Bugün mevlit var evinizde. Annen gergin. Sürekli sana iş çıkarta dursun elinde eski telefonla, tuşlu olanlarıyla birilerini arıyor. Tanrının sadık kulu. Yıpranmış saçlarını örten kahverengi başörtüsünü takmış. Üstünde hep gördüğün ve artık onsuz var olmayan annenin bir giysisi dolanıyor zeminde; çiçeklerle dolu, mor ve koyu lacivertim tonlarıyla bezeli uzun bir elbise. Yaşlılığın acımasızlığı memelerine inmiş, onlar eğilmiş ve artık sutyen takmıyor. Makyaj yapmıyor, bir hacı kokusu var üstünde sadece.

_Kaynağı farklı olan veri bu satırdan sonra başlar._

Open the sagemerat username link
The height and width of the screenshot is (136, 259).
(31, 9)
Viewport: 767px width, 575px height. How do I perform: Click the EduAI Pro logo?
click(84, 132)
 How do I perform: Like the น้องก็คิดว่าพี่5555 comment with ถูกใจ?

“Bulaşıkları hala bitirmedin mi,” diyor.


Senin aklında kelimler var. Ovalıyorsun, babanın yağlı elleriyle çay içtiği bardağı, hep bir leke. O şimdi dışarıda bir meydanın gölgesine tünemiş tespihini çekiyor olmalı. Öyle hayal ediyorsun. Kıstığı gözlerle gençlere ateş püskürüyordur. Beli açık, saçlar kapalı değil ve erkeklerin kulağında küpeler. Ne iğrenç bir dünya demesi sinirine dokunmuyor artık. Kayıtsız kalınmalı değişmesi zor olana. Bunu biliyorsun.


Annen halanla konuşurken mutfağa giriyor, alnında terler var. Başörtüsü ile siliyor. Halla bitiremediğin bulaşıklara bakıp kaşlarını çatıyor sana. Çabuk ol demenin sessiz diktesi.

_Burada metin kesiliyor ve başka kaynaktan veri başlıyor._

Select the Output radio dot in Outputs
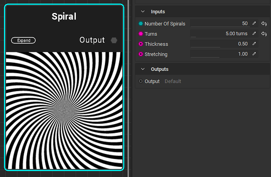Screen dimensions: 271x177 click(x=141, y=81)
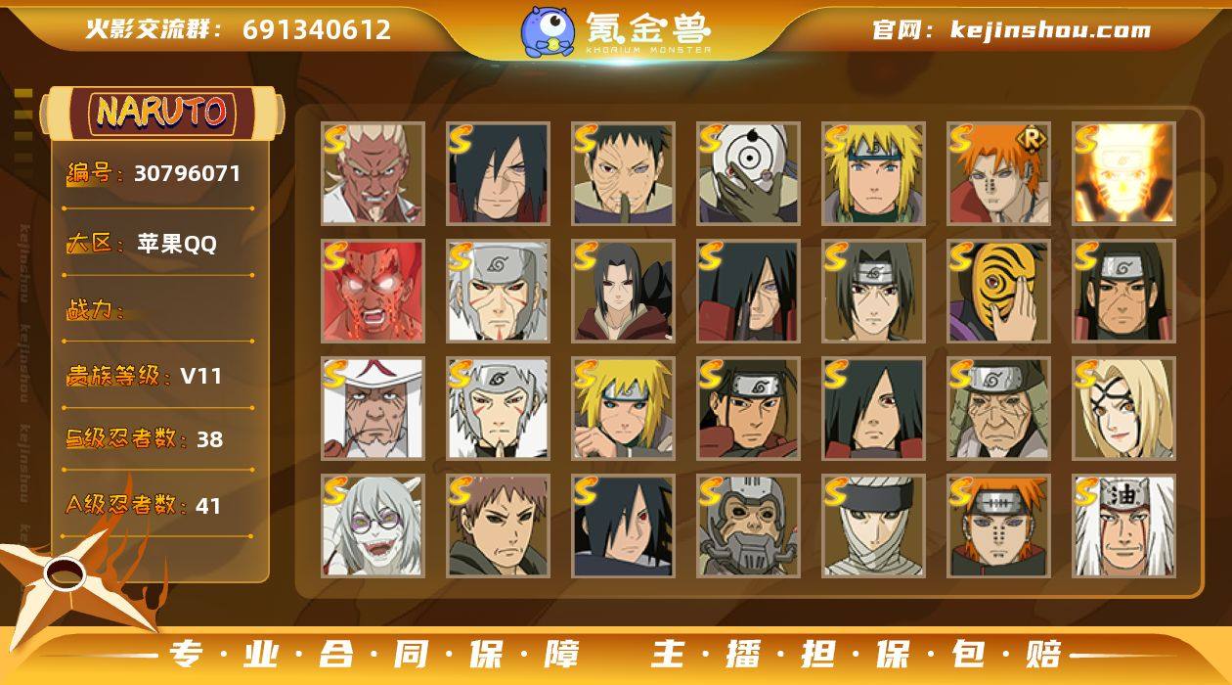Screen dimensions: 1232x685
Task: Click the group number 691340612
Action: (x=317, y=29)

“Evet bizim kızda çok iyi. Yok üniversiteyi bırakalı çok oldu,” diyor, sesi yaşlı ayaklarının acısını taşıyor. “Vallahi ne yapsın bize bakıyor, yaşlandık iyice hemi... Ahmet’e dışarda bir yerde, kovdum gitti... Sahi senin çocuğum gözüne ne oldu...”


Bulaşıklar bitince helva yapmaya koyuluyorsun. Mutfağın içi kavrulmuş helvanın kokusu ile doluyor, sıcaklığın bile bir kokusu var gibi. Ellerin hep lezzetlidir senin diye söylenen bir tutam sevgi gösterisine kandın. Kavurdukça kokan benliğin mi orada ki. Herkese memnun edici lafların var. Kocaman gülümsemelerin, onları onlardan daha çok iyi anlayıp, onların istediği kişi olmakta iyisin. Düşman değilim ben. Bu oyun böyle mi oynanıyor, yani hayat nasıl yaşanır?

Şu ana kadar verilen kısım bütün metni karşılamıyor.